国会喚問で、15年11月17日、昭恵夫人付きの谷査恵子氏からFAXが届き、「ご希望には沿えない」という文面ながら、結果的に籠池氏が依頼した「小学校用地の安値購入と、立て替え産業廃棄物除去費の早期返還」は見事に叶い、籠池氏は「神風が吹いた」と表現したが、それは正直な感想であり、仔細は承知していない。

同様に、近畿財務局の職員が5度にわたって大阪府を訪れ、「早く設置認可をおろしたらどうか」とせっつくなど異例の厚遇を示し、そのおかげで15年1月27日、私学審議会が「認可適当」を答申したのだが、それが誰の働きかけによるものかも承知していない。

20回近く大阪府に通い、平沼赳夫、稲田朋美、鴻池祥肇、そして安倍晋三(夫人)といった大物政治家との関係はひけらすが、圧力をかけた様子はなく、鴻池メモにあるように、ひたすらの陳情である。

 

籠池氏の長年の友人は、「ハッタリはかますけど、嘘はいわん人」と、籠池氏を評したが、私も150分に及ぶインタビューを通じて、そう感じた。そのハッタリと押し出しの良さが、大阪府や国交省の役人の忖度を生んだ。

ただ、忖度は違法ではないし、役人の性分である。従って、近畿財務局の役人に対する背任告発が受理されてはいるものの、「役所の決定事項」の責任者を突き止め、責任を問うのは、小池百合子東京都知事の豊洲移転問題がそうであるように、容易ではない。

忖度が生んだ神風に乗って、9分9厘、完成に漕ぎ着けた籠池氏は、3月10日の直前まで、「なんとかなる」と信じていた。財務省官僚の酒井弁護士を通じた「10日間、身を隠せ」という進言(酒井弁護士は3月15日に発したFAXによって否定、同時に退任)によって、2月23日以降、ホテルを転々としていたという対処法がそれを物語る。

それが完全に崩れるのは、3月9日、調査に訪れた府の職員が、「ガラケーで写真を取りまくった」という夫人の行動を理由に、わずか20分で引き上げた時である。

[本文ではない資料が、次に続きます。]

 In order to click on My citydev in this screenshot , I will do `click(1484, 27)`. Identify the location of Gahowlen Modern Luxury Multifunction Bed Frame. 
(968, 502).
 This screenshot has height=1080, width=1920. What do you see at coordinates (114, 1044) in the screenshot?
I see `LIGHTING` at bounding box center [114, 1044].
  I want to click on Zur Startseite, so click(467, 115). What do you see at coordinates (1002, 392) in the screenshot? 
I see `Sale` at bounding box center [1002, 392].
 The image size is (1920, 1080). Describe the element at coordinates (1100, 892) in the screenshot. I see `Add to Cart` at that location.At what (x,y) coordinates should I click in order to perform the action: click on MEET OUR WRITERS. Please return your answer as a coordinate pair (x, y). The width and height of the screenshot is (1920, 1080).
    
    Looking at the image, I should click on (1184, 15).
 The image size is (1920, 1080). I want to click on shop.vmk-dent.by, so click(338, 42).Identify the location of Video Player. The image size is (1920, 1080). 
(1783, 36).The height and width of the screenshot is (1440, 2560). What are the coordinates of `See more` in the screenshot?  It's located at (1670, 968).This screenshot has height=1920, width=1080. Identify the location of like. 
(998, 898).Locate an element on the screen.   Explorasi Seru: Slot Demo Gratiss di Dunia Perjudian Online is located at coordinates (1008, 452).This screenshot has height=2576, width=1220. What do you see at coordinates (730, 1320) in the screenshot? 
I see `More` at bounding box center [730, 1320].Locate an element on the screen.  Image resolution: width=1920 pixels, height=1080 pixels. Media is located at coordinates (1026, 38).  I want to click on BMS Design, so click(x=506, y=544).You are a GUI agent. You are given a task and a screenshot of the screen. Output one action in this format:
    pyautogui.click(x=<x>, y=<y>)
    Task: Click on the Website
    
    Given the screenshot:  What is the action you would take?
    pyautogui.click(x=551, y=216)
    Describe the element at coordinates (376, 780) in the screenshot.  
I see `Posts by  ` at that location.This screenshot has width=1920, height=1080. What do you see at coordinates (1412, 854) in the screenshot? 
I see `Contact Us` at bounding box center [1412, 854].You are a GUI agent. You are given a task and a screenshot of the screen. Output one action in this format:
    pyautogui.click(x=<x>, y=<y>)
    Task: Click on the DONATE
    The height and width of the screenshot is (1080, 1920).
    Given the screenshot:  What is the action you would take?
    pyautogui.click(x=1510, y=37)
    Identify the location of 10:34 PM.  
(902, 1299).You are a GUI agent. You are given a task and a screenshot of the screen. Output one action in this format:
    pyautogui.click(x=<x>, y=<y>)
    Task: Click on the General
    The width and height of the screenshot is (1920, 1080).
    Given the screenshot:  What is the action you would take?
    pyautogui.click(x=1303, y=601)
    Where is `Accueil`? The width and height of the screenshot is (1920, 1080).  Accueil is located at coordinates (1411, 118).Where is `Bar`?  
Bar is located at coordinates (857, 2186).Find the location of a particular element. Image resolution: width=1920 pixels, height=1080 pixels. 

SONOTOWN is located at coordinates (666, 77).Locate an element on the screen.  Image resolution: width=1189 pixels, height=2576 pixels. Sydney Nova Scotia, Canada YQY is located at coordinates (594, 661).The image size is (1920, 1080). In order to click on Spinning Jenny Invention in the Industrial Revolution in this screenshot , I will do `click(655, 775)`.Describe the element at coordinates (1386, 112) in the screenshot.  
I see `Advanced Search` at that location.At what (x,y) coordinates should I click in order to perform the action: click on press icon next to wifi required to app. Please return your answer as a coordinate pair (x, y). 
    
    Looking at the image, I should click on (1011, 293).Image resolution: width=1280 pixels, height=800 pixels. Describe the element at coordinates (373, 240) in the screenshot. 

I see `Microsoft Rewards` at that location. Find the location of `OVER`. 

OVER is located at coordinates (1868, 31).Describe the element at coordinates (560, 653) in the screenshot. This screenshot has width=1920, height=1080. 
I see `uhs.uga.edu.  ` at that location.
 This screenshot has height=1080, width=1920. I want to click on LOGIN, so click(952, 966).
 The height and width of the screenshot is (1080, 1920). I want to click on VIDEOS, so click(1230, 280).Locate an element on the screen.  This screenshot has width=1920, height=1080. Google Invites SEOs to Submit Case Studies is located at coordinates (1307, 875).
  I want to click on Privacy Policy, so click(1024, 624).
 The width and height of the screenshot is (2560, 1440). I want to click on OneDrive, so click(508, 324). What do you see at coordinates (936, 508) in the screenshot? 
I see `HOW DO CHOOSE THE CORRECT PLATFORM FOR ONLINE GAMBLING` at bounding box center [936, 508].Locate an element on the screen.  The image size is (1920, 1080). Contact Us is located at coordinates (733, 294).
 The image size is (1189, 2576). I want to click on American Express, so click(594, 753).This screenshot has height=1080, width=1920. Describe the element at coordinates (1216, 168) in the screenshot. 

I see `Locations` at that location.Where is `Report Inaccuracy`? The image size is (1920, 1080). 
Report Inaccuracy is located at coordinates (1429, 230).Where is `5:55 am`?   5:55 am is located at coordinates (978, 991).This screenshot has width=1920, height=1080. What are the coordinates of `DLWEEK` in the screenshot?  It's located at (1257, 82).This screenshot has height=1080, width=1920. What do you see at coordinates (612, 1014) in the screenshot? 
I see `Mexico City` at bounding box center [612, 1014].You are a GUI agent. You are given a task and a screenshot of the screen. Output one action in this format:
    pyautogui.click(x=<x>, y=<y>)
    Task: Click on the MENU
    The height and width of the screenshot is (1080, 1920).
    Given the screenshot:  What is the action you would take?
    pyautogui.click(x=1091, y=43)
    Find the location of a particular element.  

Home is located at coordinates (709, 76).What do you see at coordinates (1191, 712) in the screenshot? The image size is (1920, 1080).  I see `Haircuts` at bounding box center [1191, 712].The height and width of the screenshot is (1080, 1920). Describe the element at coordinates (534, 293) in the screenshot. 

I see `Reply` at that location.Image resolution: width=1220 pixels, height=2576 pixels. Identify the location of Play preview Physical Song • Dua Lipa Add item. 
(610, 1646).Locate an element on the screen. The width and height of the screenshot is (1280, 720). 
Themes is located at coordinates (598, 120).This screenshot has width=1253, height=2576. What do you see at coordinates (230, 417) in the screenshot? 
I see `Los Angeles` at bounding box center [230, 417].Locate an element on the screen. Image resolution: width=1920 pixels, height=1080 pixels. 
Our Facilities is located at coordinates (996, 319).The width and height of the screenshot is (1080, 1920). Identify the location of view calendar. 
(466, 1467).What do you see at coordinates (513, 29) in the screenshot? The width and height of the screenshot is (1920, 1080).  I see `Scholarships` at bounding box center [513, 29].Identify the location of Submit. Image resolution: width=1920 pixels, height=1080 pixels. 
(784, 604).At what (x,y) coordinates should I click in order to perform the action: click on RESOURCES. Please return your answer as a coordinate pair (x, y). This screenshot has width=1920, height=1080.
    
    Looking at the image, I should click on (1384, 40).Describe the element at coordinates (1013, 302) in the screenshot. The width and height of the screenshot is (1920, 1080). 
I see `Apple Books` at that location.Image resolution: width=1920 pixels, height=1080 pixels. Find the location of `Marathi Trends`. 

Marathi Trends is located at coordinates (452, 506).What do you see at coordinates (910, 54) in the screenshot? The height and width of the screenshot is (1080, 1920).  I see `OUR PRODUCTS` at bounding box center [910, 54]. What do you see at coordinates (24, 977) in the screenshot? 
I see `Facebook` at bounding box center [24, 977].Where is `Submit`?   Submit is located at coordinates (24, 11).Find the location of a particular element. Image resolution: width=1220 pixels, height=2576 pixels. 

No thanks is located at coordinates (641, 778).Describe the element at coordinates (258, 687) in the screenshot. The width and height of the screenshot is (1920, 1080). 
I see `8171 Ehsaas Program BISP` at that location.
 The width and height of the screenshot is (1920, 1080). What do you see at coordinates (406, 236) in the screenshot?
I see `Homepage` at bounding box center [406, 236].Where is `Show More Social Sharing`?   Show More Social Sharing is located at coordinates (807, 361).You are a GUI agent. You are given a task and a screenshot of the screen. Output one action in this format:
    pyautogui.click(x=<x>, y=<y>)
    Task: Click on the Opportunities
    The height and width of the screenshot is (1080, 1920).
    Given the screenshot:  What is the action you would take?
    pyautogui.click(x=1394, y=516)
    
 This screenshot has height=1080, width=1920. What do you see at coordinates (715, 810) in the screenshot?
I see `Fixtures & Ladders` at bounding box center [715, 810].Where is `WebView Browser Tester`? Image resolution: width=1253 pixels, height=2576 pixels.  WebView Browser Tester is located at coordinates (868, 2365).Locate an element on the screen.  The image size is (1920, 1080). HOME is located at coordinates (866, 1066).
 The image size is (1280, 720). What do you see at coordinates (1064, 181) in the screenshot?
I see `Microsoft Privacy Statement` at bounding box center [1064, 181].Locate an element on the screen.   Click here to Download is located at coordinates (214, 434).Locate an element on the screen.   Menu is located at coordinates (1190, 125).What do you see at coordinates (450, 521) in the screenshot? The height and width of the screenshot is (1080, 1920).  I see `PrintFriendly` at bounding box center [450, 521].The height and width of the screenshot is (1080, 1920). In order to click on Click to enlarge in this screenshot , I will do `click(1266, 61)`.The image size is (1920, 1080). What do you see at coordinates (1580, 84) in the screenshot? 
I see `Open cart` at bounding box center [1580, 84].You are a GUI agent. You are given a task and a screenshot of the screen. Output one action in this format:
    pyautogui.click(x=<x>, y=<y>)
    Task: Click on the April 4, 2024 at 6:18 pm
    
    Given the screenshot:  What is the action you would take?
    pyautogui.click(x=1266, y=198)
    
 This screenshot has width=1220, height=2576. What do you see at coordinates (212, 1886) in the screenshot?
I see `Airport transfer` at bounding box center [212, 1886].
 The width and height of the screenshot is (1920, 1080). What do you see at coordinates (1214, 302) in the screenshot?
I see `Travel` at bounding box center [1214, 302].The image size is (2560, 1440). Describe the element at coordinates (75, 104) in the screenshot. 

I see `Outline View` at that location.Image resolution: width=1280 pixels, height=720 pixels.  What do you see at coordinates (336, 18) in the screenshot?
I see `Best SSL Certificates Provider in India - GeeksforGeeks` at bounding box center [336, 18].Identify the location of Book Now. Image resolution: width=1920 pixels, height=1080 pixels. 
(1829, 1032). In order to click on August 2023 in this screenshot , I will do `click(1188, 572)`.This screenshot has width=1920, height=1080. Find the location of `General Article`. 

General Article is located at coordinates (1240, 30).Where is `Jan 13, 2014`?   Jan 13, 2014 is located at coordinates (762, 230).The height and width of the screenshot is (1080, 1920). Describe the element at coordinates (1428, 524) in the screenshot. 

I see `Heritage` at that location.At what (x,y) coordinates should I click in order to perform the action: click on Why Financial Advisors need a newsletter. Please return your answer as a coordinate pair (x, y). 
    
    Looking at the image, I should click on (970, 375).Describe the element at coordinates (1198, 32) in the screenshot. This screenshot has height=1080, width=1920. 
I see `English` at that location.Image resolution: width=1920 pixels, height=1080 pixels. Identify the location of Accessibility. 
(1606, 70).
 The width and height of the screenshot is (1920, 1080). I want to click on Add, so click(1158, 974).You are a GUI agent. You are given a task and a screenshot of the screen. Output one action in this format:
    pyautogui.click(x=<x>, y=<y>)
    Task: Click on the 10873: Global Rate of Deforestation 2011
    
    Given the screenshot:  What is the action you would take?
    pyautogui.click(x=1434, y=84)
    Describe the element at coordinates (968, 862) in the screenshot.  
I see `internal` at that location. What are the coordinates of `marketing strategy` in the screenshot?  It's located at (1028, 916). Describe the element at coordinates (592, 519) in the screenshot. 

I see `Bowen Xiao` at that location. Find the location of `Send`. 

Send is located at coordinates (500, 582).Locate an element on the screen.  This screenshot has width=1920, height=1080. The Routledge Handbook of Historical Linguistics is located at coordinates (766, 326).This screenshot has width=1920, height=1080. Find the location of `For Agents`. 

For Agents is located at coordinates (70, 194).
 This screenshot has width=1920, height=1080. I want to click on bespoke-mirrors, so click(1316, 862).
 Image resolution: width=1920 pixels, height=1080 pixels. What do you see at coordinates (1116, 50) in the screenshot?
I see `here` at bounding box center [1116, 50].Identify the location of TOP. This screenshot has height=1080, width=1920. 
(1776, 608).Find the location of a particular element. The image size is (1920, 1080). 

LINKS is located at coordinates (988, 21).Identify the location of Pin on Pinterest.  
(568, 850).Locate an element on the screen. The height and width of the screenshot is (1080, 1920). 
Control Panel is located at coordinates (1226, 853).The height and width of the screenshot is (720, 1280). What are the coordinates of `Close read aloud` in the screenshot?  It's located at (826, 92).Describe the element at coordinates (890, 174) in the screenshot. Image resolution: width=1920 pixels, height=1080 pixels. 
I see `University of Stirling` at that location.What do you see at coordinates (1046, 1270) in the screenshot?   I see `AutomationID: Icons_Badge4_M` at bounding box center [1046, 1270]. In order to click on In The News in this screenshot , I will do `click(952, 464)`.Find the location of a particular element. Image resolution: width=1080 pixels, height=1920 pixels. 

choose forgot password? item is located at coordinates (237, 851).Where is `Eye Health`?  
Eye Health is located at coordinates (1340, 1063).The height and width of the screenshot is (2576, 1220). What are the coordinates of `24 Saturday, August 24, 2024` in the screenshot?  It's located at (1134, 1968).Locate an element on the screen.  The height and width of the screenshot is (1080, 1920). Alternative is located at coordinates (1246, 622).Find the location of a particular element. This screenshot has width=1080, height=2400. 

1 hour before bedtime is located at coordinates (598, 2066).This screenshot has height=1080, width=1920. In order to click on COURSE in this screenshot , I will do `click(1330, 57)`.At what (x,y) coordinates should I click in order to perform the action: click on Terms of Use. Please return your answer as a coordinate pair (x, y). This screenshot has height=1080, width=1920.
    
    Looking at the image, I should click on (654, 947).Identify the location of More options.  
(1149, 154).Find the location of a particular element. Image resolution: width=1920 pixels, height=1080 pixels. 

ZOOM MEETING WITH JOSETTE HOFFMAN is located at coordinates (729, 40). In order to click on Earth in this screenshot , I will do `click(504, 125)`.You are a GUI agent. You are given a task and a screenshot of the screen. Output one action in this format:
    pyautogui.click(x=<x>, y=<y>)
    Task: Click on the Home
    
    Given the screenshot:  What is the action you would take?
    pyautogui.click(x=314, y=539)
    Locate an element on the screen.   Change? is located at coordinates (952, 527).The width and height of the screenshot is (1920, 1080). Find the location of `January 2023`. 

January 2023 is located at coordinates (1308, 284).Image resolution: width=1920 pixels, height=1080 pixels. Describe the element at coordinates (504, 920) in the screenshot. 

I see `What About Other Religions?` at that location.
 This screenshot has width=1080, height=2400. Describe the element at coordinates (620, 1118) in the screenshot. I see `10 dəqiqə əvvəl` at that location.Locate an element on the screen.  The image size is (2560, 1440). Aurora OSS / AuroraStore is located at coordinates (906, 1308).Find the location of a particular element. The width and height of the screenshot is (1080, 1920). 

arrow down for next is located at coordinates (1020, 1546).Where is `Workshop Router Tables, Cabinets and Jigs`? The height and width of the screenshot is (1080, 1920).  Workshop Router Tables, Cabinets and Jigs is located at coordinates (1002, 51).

この役所による断絶宣言を機に、籠池氏は財務省も大阪府も弁護士も安倍夫妻も、掌返しで去っていったことを知る。だから申請を取り下げて投了したのだが、その時点で籠池氏は「恭順の意を示せば、事態は改善する」と、思っていたというのだから甘い。それは、忖度する役人を利用してきたがゆえの錯覚だった。

3月10日以降、籠池氏は坂を転げ落ちているが、後悔はしていないし、引退する気もなく、再起するつもりだ。

結局、「逮捕するならすればいい」と、言い切る籠池氏が引き起こした森友学園事件から学ぶべきは、「天皇国日本」を希求した「保守主義者・籠池氏の挫折」ではなく、その夢を無責任な忖度で叶え、露見すると逃げまくり、それどころか罪人に仕立て上げようとする安倍政権の権力の乱用と驕りだろう。